CSDE graduate student trainee Taylor Riley, Associate Professor Anjum Hajat, and Assistant Professor Mienah Sharif (all Epidemiology) were awarded a grant in conjunction with their community partners to evaluate an existing community-based doula program in King County that aims to support low-income birthing families. The project is especially timely given that doula services are soon to be included within Medicaid services. A major focus of the study involves assessing the barriers faced and supports needed by doulas from racially minoritized groups, with the aim of identifying specific policies that may mitigate the effects of structural racism and reduce perinatal care inequities.

CSDE graduate student trainee Will Van Geldern (Evans School), Associate Professor Anjum Hajat (Epidemiology), and Professor Heather Hill (Evans School) were successful in their proposal for a study of micro-scale home-based food businesses in Washington State and California. These forms of self-employment are especially common among women, people of color, and immigrants, and have received little study in terms of their impacts on health and well-being for the entrepreneurs running them. The team will partner with local community-based organizations in both states, and conduct semi-structured interviews to elucidate possible pathways among self-employment and health through financial security, social capital, and health care access. The long-term vision aims to identify policies that can help to maximize the benefits of this form of entrepreneurship.

Assistant Professor Nicole Errett (Environmental & Occupational Health Sciences) and Professor Ann Bostrom (Evans School) are part of a team of researchers and tribal and community partners in a newly funded project led by post-doc Cassandra Jean on extreme heat events in Washington State. The project focuses on determining the ways in which culture and social conditions may impact risk, risk perception and health outcomes across different racialized minority communities. Clarification of these community-specific exposure pathways will help to understand and ultimately mitigate differential morbidity and mortality from these ever-increasing events.
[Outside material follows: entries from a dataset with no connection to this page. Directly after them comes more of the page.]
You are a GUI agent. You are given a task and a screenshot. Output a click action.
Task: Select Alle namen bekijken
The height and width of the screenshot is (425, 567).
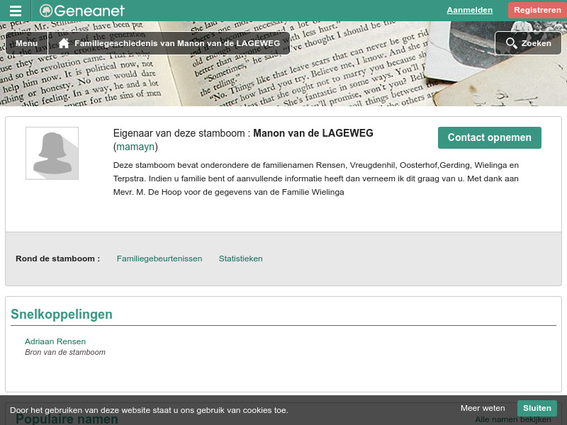pos(512,419)
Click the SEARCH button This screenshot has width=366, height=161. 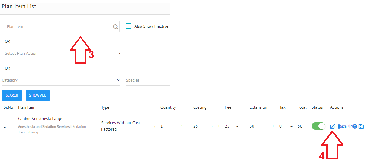coord(12,95)
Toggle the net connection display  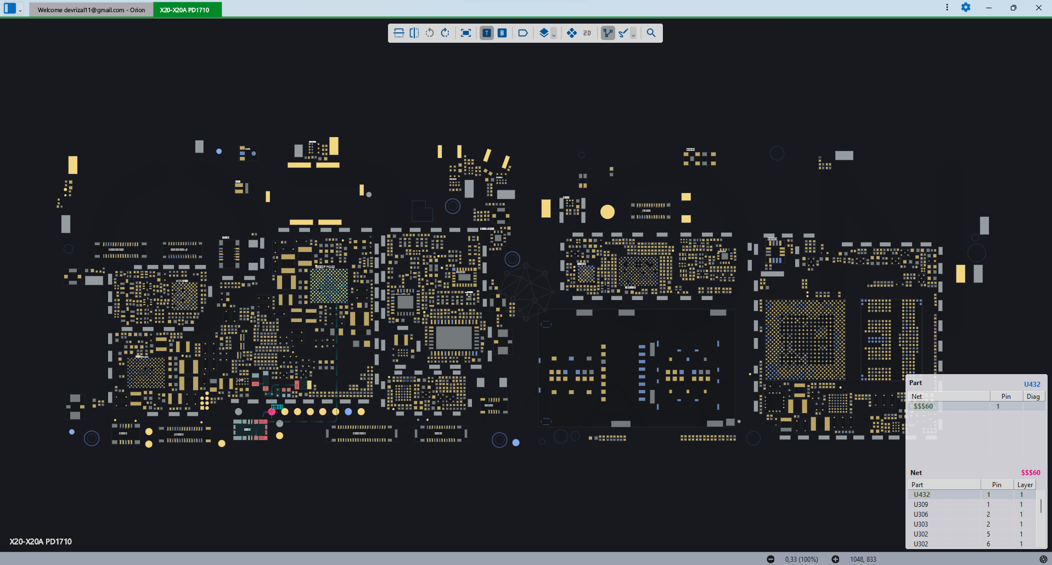607,33
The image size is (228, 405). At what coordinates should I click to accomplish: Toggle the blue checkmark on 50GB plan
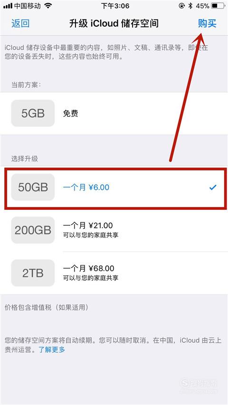pyautogui.click(x=212, y=188)
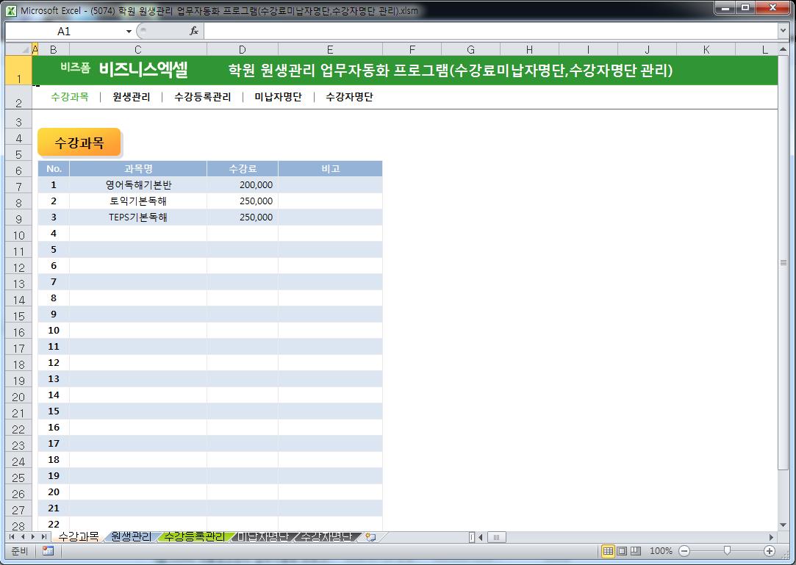Switch to Page Break Preview
The width and height of the screenshot is (796, 565).
636,551
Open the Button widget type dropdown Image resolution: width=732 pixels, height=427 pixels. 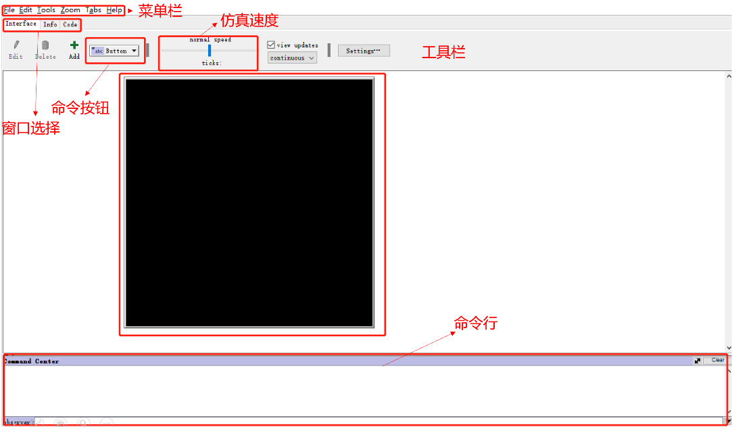click(x=135, y=50)
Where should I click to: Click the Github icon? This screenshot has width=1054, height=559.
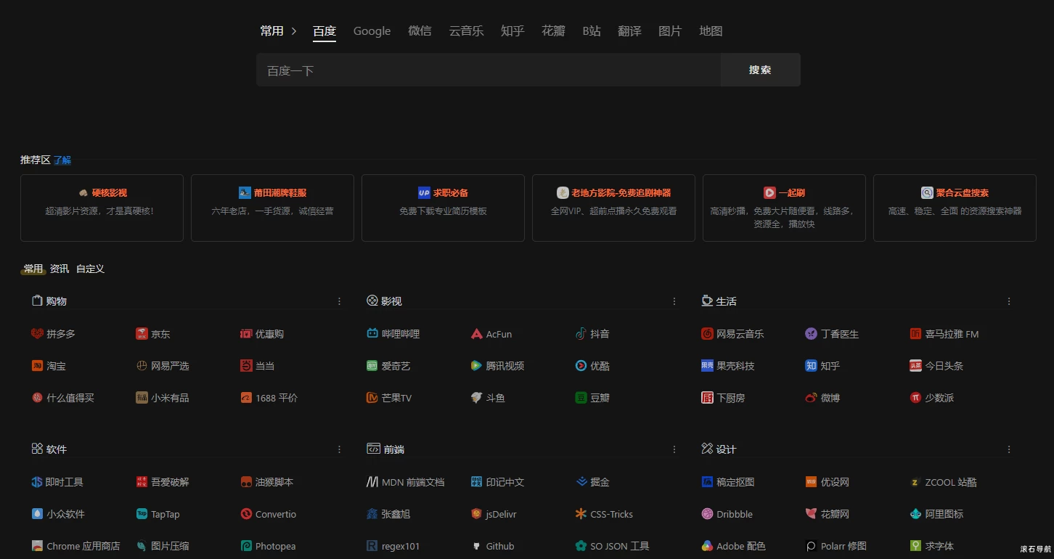click(477, 546)
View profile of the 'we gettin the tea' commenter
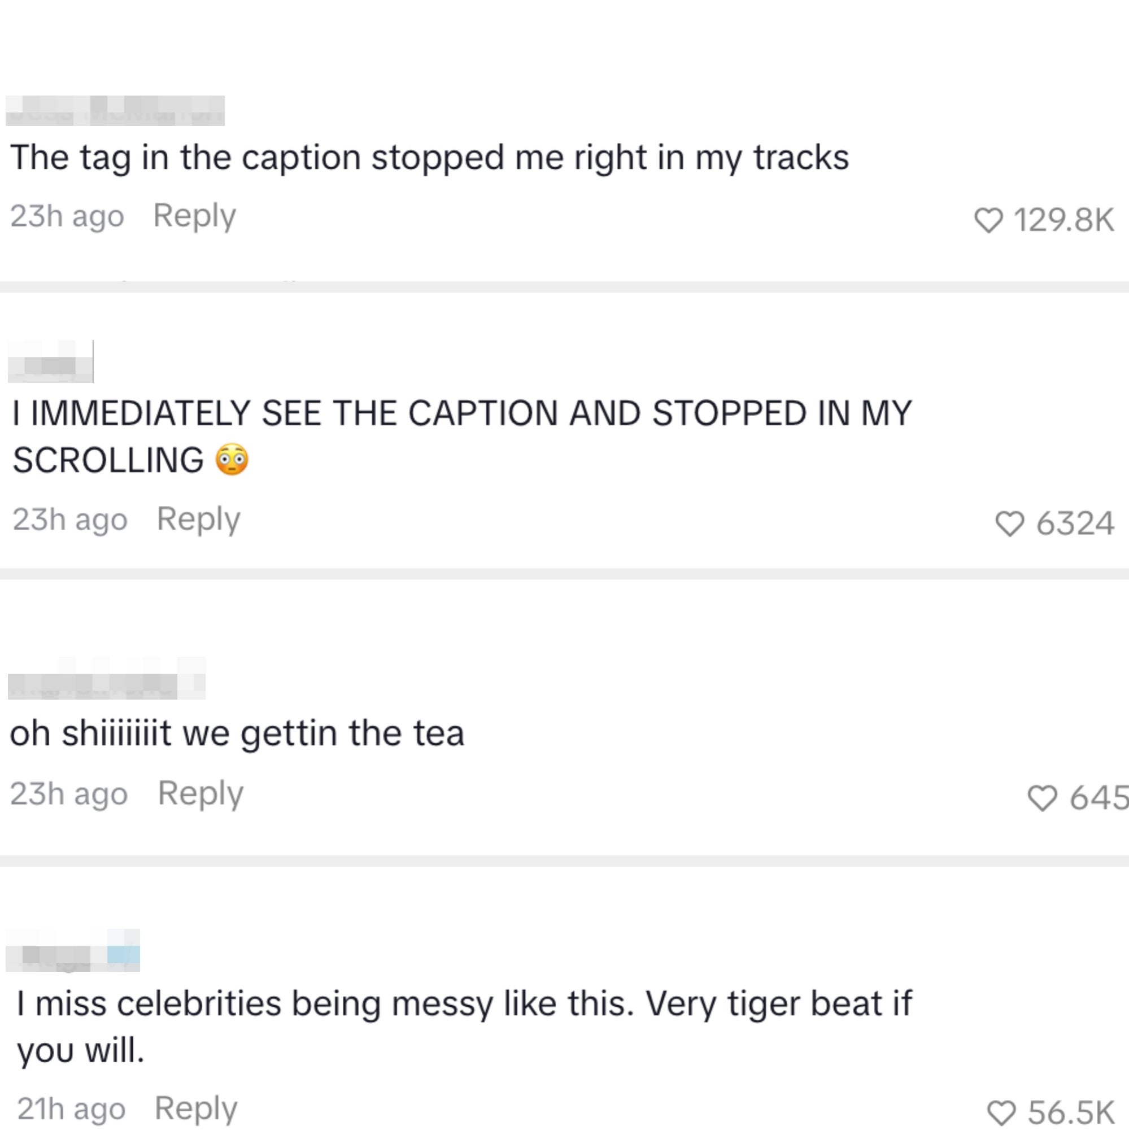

Assistant Professors Mienah Sharif and Arjee Restar (both Epidemiology) and their community partner were funded to conduct formative research on barriers and facilitators to accessing prenatal care among Afghan refugees in King County. The region has become among the largest resettlement areas for the latest wave of Afghan refugees. A confluence of factors in both countries have likely generated barriers to healthcare access, with critical effects on maternal and child morbidity and mortality. The work is expected to ultimately lead to the development and testing of community-based interventions to increase the comfort that Afghan women in the region experience in accessing prenatal care.